“Bagus sekali, Celine. Cuma sepertinya agak kepanjangan, ya?” komentar Amanda seraya membungkukkan badannya dan memeriksa bagian bawah gaun tersebut.
“Bisa kami pendekkan kalau mau, Bu. Cuma mesti menunggu sekitar tiga jam karena harus antri dengan pesanan-pesanan sebelumnya.
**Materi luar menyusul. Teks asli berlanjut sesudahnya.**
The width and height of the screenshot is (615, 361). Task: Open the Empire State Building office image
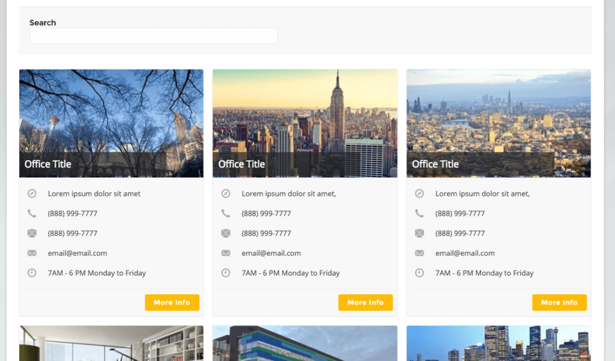304,111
Bagaimana, Bu?” tanya pelayan toko itu kepada Amanda.
Yang ditanya mengalihkan pandangannya kepada Oma Merry untuk meminta pendapat. Oma Merry mengangguk dan menjawab lugas, “Baiklah, Mbak. Tolong dipendekkan yang rapi, ya. Tapi jangan dipotong kainnya. Supaya nanti masih bisa dipakai cucu saya waktu lebih tinggi lagi badannya.”
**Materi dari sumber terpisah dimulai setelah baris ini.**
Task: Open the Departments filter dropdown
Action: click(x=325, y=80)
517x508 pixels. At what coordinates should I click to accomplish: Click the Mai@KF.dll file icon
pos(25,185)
“Baiklah, Bu. Saya ukur dulu ya, mau dipendekkan seberapa.”
Perempuan muda berkuncir ekor kuda tersebut lalu mengukur gaun yang dipakai Celine dan memberi tanda dengan beberapa jarum pentul. Setelah selesai melakukan tugasnya, ia membantu gadis kecil itu melepaskan gaunnya di dalam kamar ganti dengan ditemani oleh Oma Merry. Sementara itu Joshua dan Amanda menunggu di depan pintu.
“Ehm…, Miss Amanda habis ini ada rencana pergi ke mana?” tanya Joshua memulai pembicaraan. Agak kagok rasanya karena sudah lama sekali dia tidak melakukan pendekatan dengan seorang wanita.
“Nggak ada, Pak. Saya datang kemari cuma untuk menemani Celine mencari gaun ulang tahun.”
“Oh, begitu. Terima kasih banyak ya, Miss.”
Amanda mengangguk mengiyakan. Dia sendiri merasa agak canggung berduaan dengan ayah anak didiknya ini. Mau berbasa-basi, tapi lidahnya terasa kelu. Juga tidak tahu bahan pembicaraan yang menarik untuk diobrolkan. Akhirnya gadis itu berpura-pura memperhatikan gaun-gaun lain yang tergantung di sekitarnya.
Joshua lalu mulai membuka pembicaraan lagi, “Tadi Miss Amanda jadi diantar temannya kemari? Berarti pulangnya nanti naik apa?”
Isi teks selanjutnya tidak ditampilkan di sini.